「エスノグラフィー」

 エスノグラフィーとは、観察を通じたマーケティング企画立案や商品開発のための手法だという説明をよく聞くようになった。しかし、観察はエスノグラフィーの大きな特徴であるものの、ひとつの重要な側面にすぎない。そこで、エスノグラフィーの全体像を大まかにひもときながら、その有用性について考えを述べてみたい。

フィールドワークを行うマリノフスキー フィールドワークを行うマリノフスキー

 まず、エスノグラフィーの原義について簡単に触れてみよう。エスノグラフィーとは日本語で民族誌学、つまり民族の文化や風習、営為を文章として著すことだ。エスノグラフィーを確立した人物として知られるのが、マリノフスキーという20世紀前半に活躍した人類学者である。彼は南海の孤島に約2年間滞在し、現地の人々と深く交わりながら特有の制度や価値観を理解し、著作をまとめた。

 では、マリノフスキーのどこが新しかったのか。彼以前の人類学者は、もっぱら現地に赴くことなく、外交官や商社マンなどから得た情報を参照しながら、その地の文化や風習を西洋的な価値観から分析していた。マリノフスキーはそこに、自らが長期にわたるフィールドワークなど現地の文化・言語にとけ込みながら実施するアプローチを取り入れ、その後の人類学者の規範となった。そのアプローチ手法は「バイフォーカル」と呼ばれ、「自文化と対象社会の文化の実在との間の関係性を築き上げる唯一の方法は、経験した対照性によってその両者を同時に知ること」(Wagner, 1975)とされる。そして、このバイフォーカルという概念はまた、エスノグラフィーの実務的な活用の成否を分ける。

 我々が日ごろ、頭を悩ます問題のひとつは、技術ロードマップや業界の常識、競合企業の動向など、業務執行上の制約を伴うことで、知らず知らずのうちに視野が狭まり、新たな発想を生み出しづらい状況が出現することだ。業務プロセスのアジャイル化(迅速化)、非連続の市場ニーズ、予期せぬ競合企業の出現などが半ば常態化し、商品開発、マーケティング企画など実務におけるアイデアの要求も、漸進的なものから急進的なものへと変化を遂げている。しかし、急進的なアイデアは、単に従来の技術や戦略の延長線上にはない。そこで、前出のバイフォーカルの考え方が大切になる。従来の視点と新たな視点の対照性を明らかにし、過剰な制約を解放し、視野を広げることで、画期的な着想の可能性が高まる。

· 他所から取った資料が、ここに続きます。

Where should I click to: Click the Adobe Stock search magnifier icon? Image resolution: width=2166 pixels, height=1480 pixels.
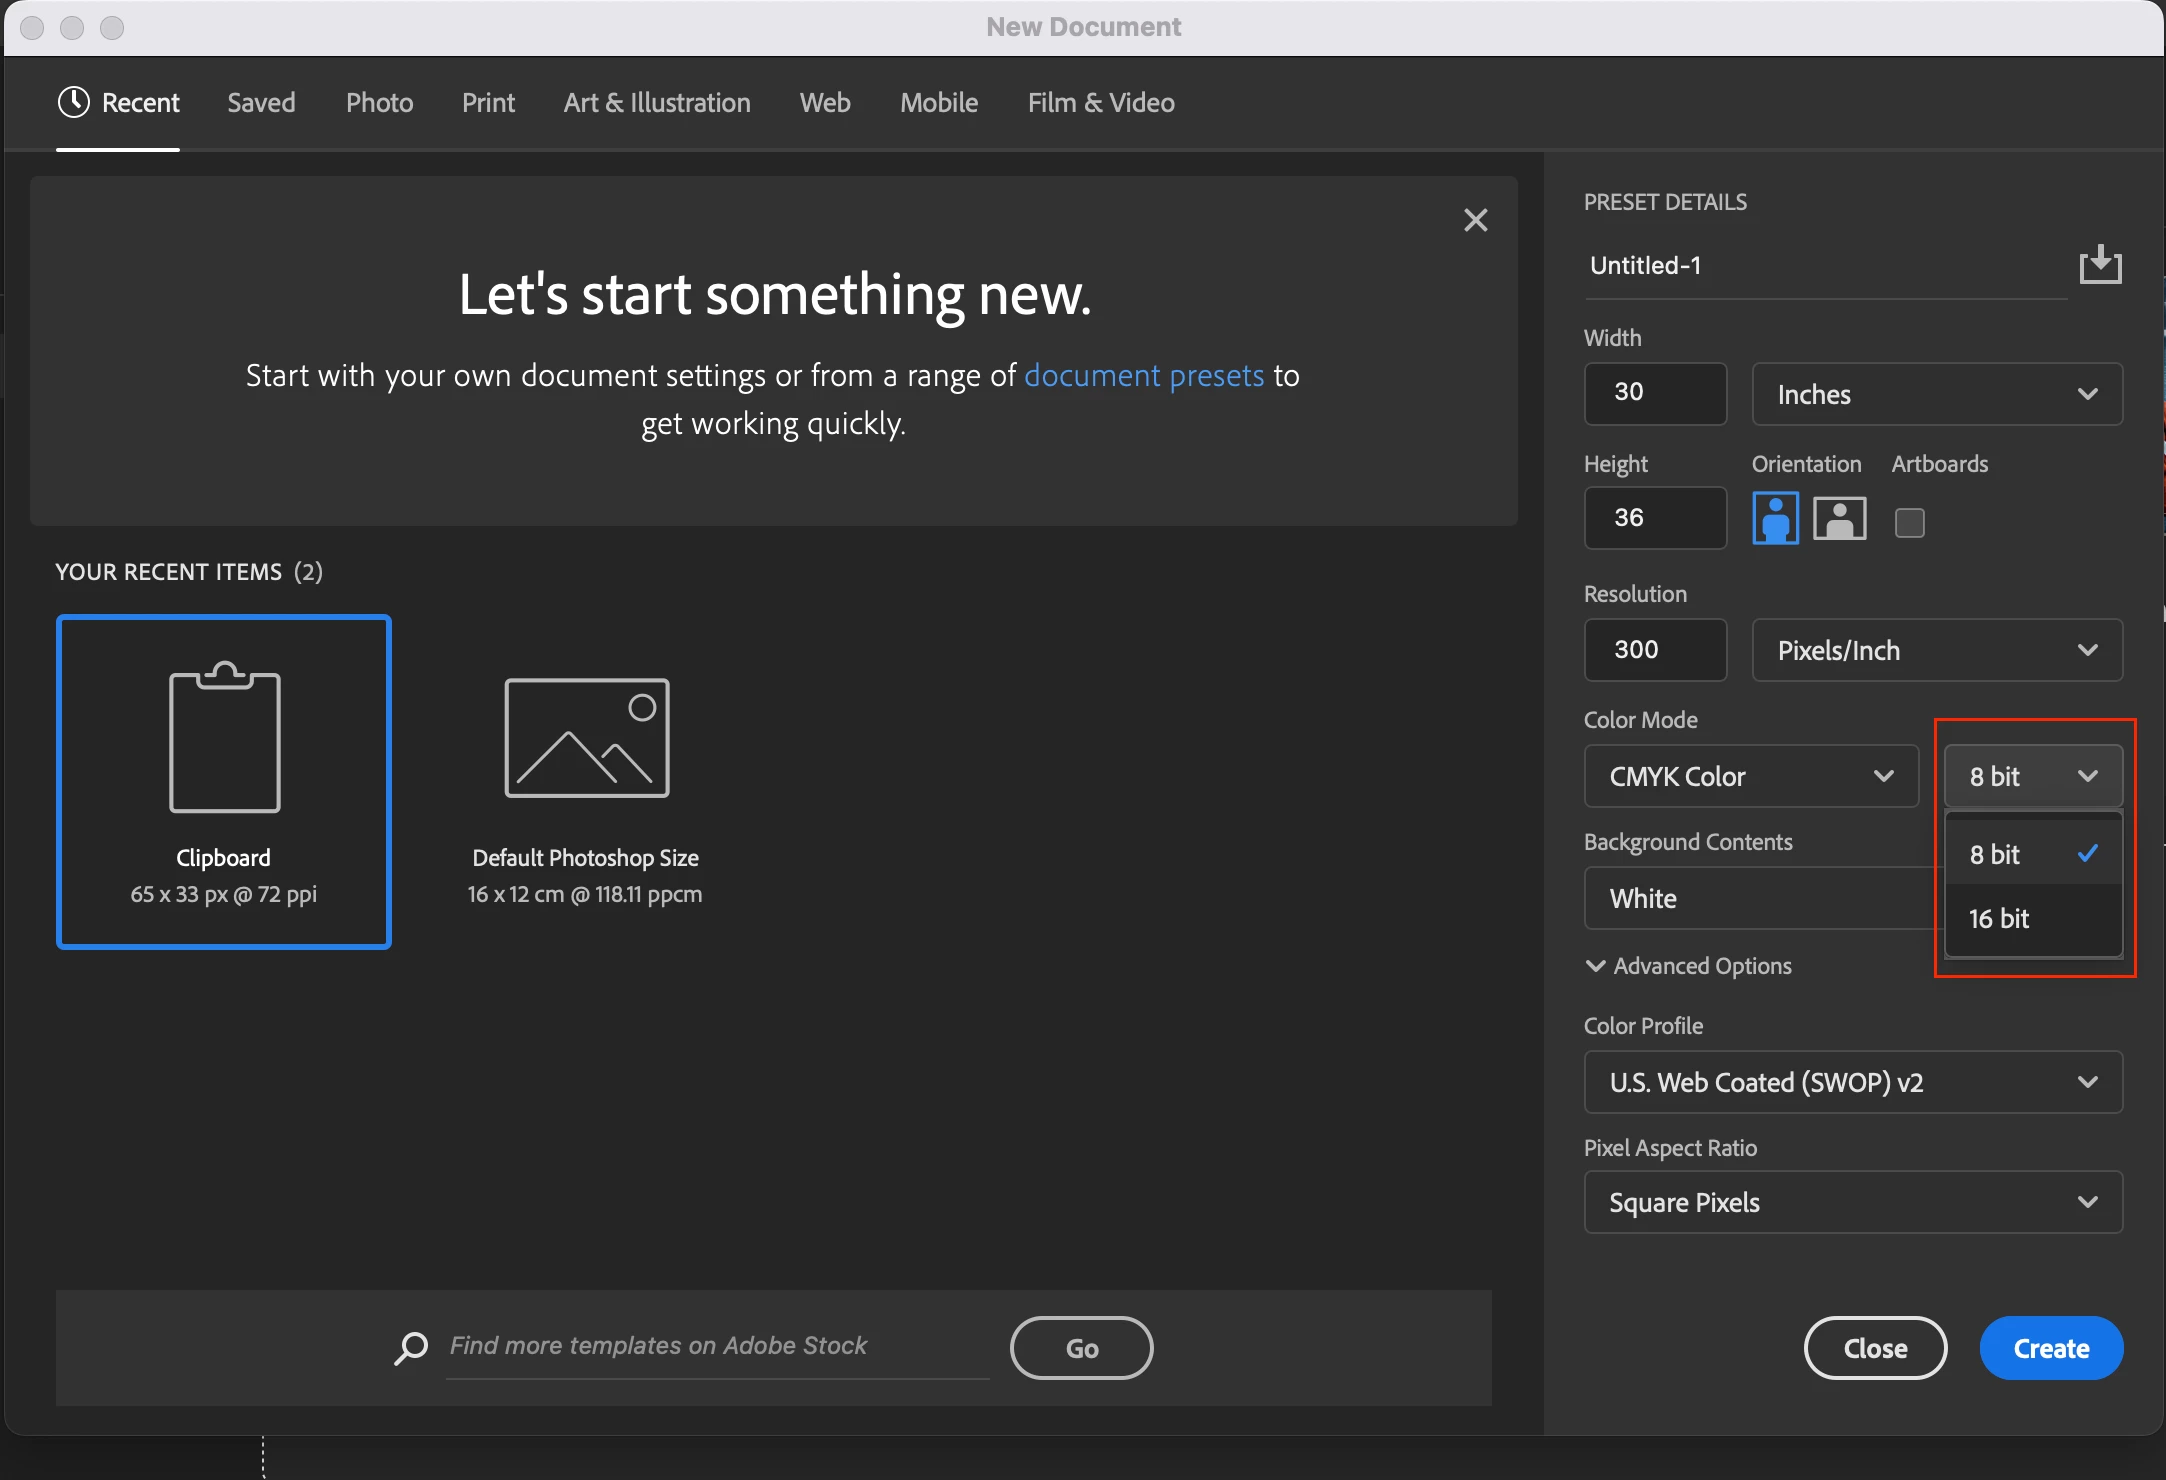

 バイフォーカルを導くための方法はさまざまだが、以下でその一端を紹介しよう。それは、我々が「例外的ユーザー(extreme users)」と呼ぶ対象者へのリサーチである。例外的ユーザーとは、課題領域(たとえば、高齢化社会にふさわしい飲食サービスなど)における、当該の課題とユニークな結びつきを持つ人物(たとえば、すべての食事を外食で済ます高齢者など)を指す。例外的ユーザーの行動を広く観察し、彼らのアイデンティティー、価値観を深く聞き出すことで、ある事象に対する観察者の先入観を超えた理解が得られる。このような複層的な理解は、事象間の新たな関連性や、一見矛盾した事象どうしの因果関係の発見を導き、発想の切り口を広げることに貢献する。

 観察・インタビューなどから導いたユニークな事象の発見は、複層的な理解を伴うことで、ラジカルなアイデアの源泉になる。それゆえ、エスノグラフィーを、単なる生活者の「生声」収集手段ととらえず、今日的なイノベーションプロセスの上流に位置づけられる術として理解することが望ましいのではないか。